* SELECTION *
9. Hellraiser: Revelations
Not really a great surprise to see this movie languishing in last place, is it? Revelations is a stinker. Not just the worst Hellraiser movie, but quite possibly one of the worst movies ever made. It’s so gut-grindingly awful that I’ve no doubt Satan uses it to torture new arrivals to Hell, forcing them to watch it over and over and over again until they’re begging for the mercy of an eternal later era Adam Sandler marathon.
The original scripts for the first four straight-to-video sequels were standalone, non-Hellraiser horror scripts already owned by Dimension Films that were re-written to include elements of the franchise, elements more often crowbarred into the narrative than eased. Not so with Revelations, the first movie since Bloodline to boast an original Hellraiser story, complete with call-backs and homages to Barker’s seminal first two entries in the series.

* DATASET CONTENT *
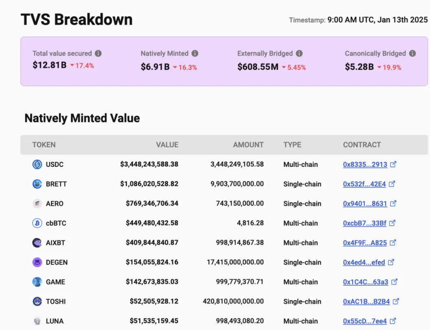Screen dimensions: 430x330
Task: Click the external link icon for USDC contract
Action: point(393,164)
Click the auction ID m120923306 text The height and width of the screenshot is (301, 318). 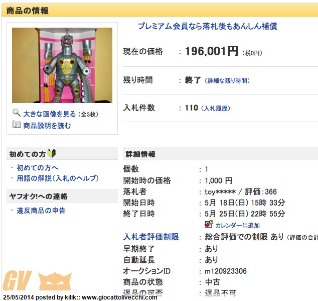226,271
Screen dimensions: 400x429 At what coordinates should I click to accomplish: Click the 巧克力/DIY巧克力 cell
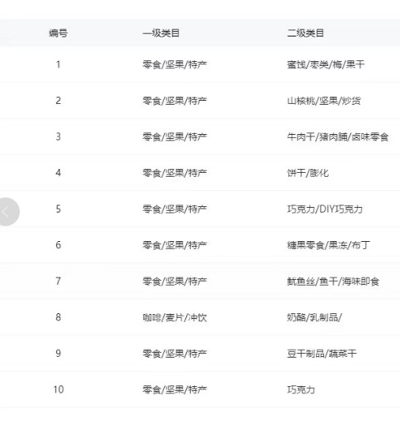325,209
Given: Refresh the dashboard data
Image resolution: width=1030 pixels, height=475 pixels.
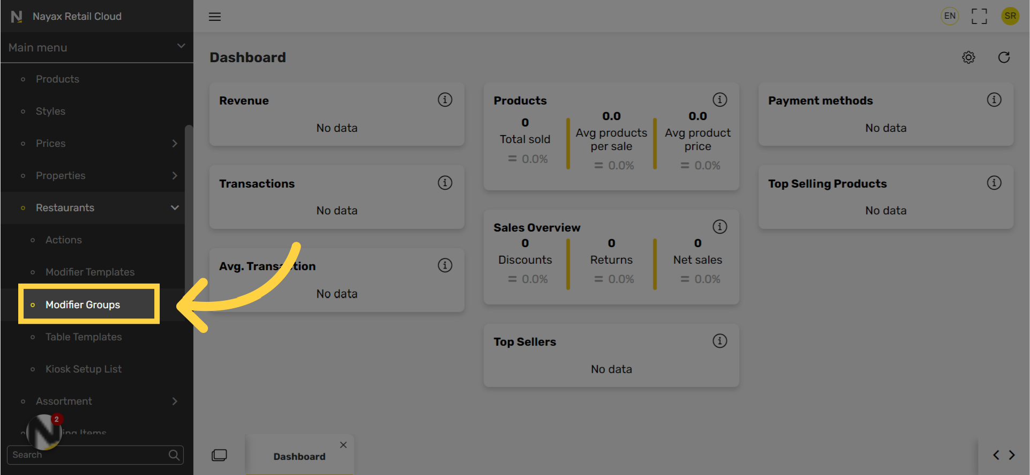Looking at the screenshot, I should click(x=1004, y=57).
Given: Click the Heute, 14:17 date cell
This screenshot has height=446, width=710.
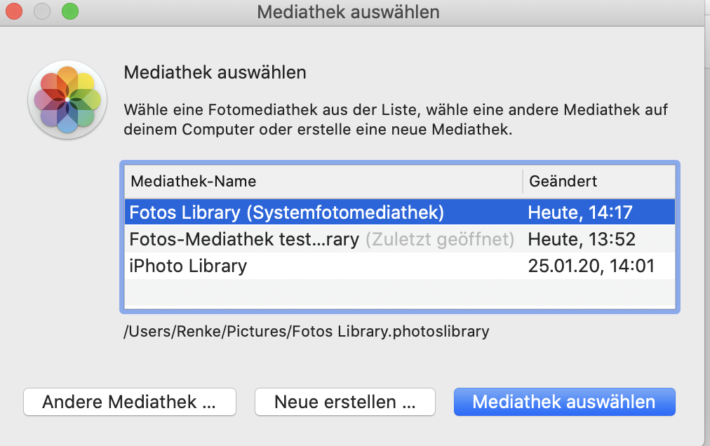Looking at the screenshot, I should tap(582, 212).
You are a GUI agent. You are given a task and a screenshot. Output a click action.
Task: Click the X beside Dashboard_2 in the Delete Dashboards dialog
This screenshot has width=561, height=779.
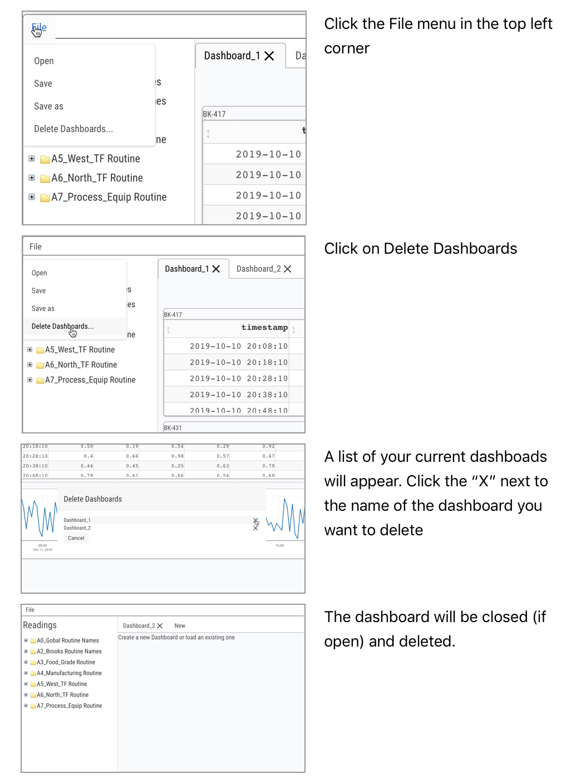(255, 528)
* * *
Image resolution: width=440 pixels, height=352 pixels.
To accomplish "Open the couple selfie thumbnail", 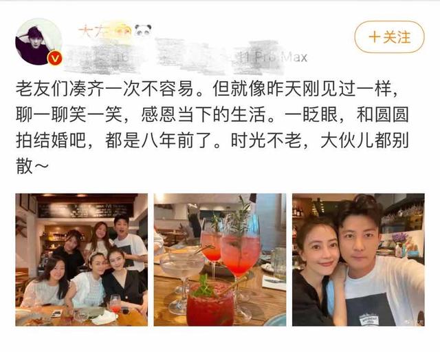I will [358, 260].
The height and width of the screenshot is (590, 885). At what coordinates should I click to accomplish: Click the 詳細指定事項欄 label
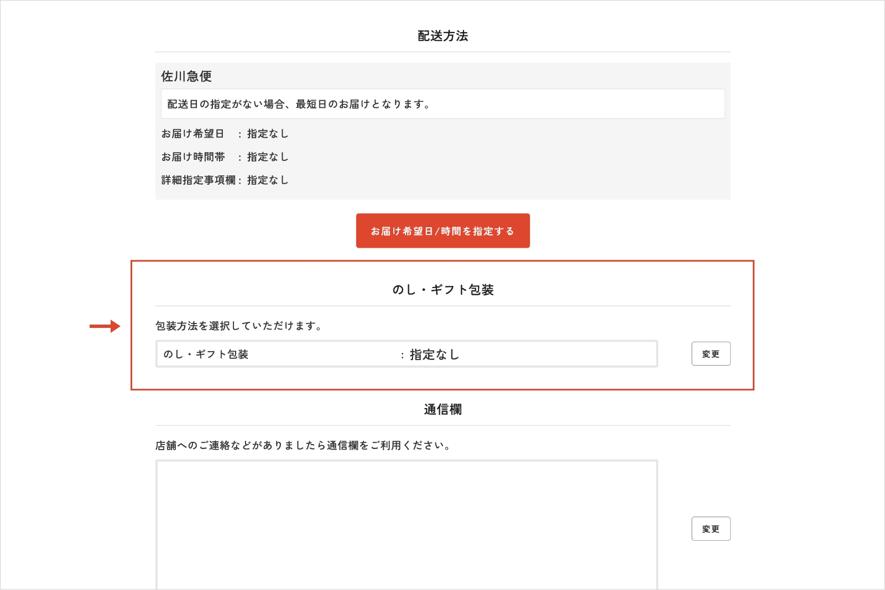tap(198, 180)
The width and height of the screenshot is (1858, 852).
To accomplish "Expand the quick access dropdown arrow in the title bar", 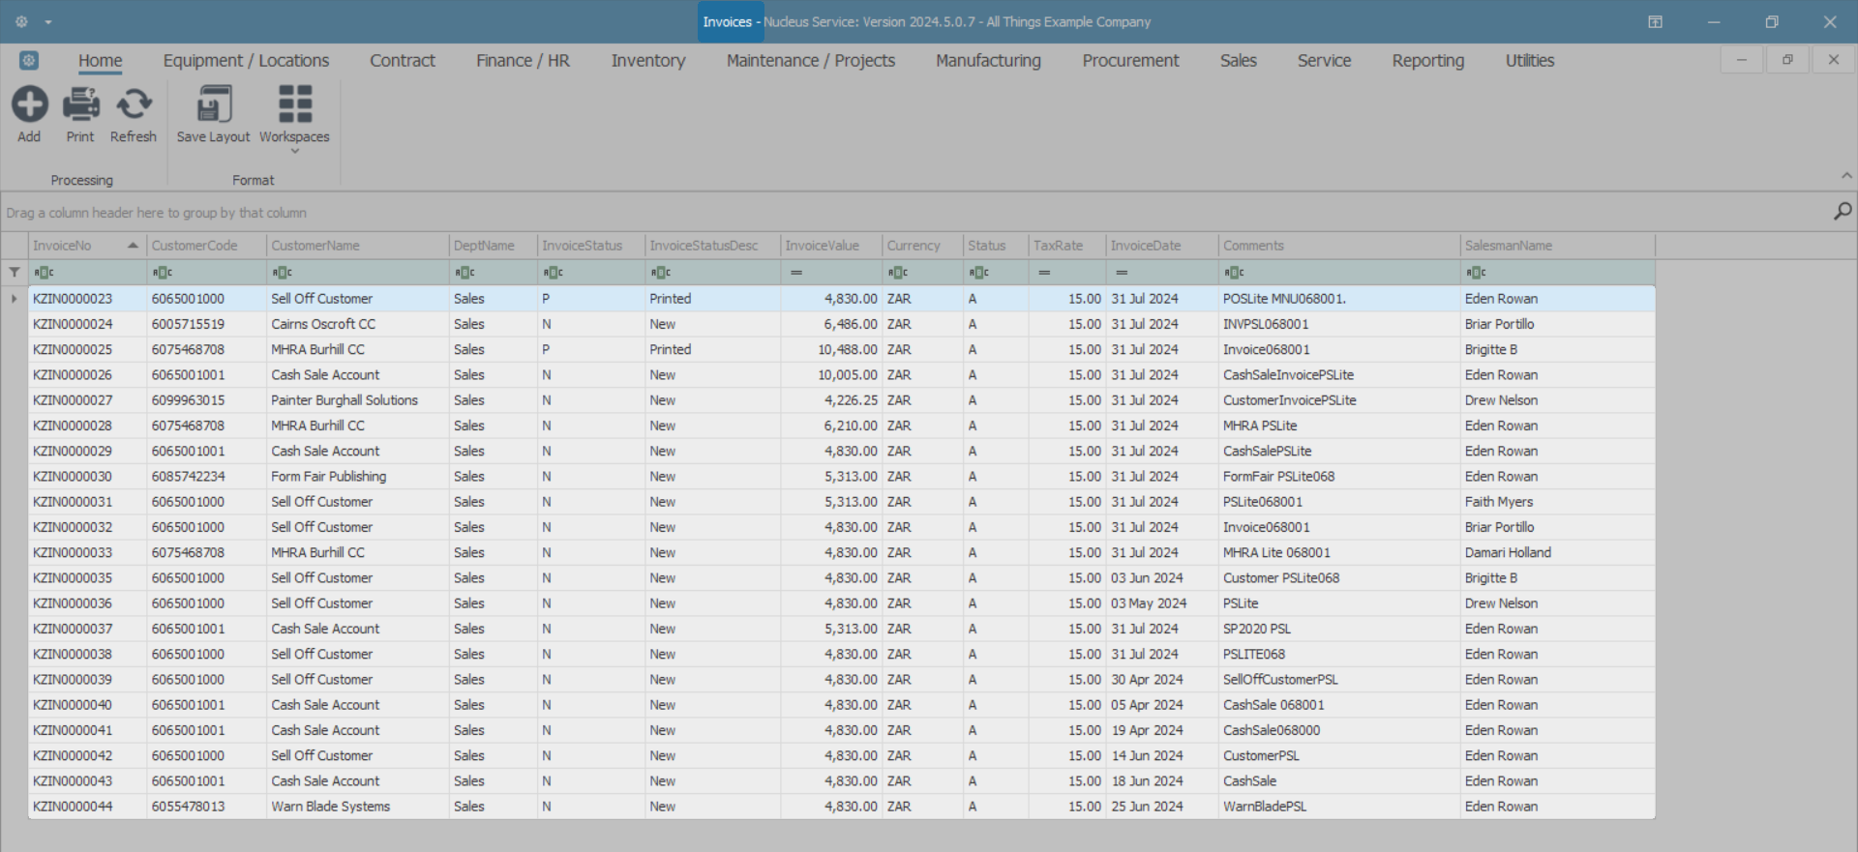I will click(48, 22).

* GIVEN INSTRUCTION 1 *
In the Revelations review, who already owned the scripts that became the first four straight-to-video sequels?
* GIVEN INSTRUCTION 2 *
For each statement, say whether the Revelations review agrees with it, and quote the words that decide it. (a) Revelations sits in last place. (b) The scripts for the first four straight-to-video sequels were first written as Hellraiser stories. (c) Revelations is the first movie since Bloodline to have an original Hellraiser story.
* GIVEN INSTRUCTION 3 *
Please reproduce everything in the Revelations review from "The original scripts" down to "in the series.".

* EXPECTED OUTPUT 1 *
Dimension Films

* EXPECTED OUTPUT 2 *
(a) Yes: "languishing in last place"
(b) No: "standalone, non-Hellraiser horror scripts"
(c) Yes: "the first movie since Bloodline to boast an original Hellraiser story"

* EXPECTED OUTPUT 3 *
The original scripts for the first four straight-to-video sequels were standalone, non-Hellraiser horror scripts already owned by Dimension Films that were re-written to include elements of the franchise, elements more often crowbarred into the narrative than eased. Not so with Revelations, the first movie since Bloodline to boast an original Hellraiser story, complete with call-backs and homages to Barker’s seminal first two entries in the series.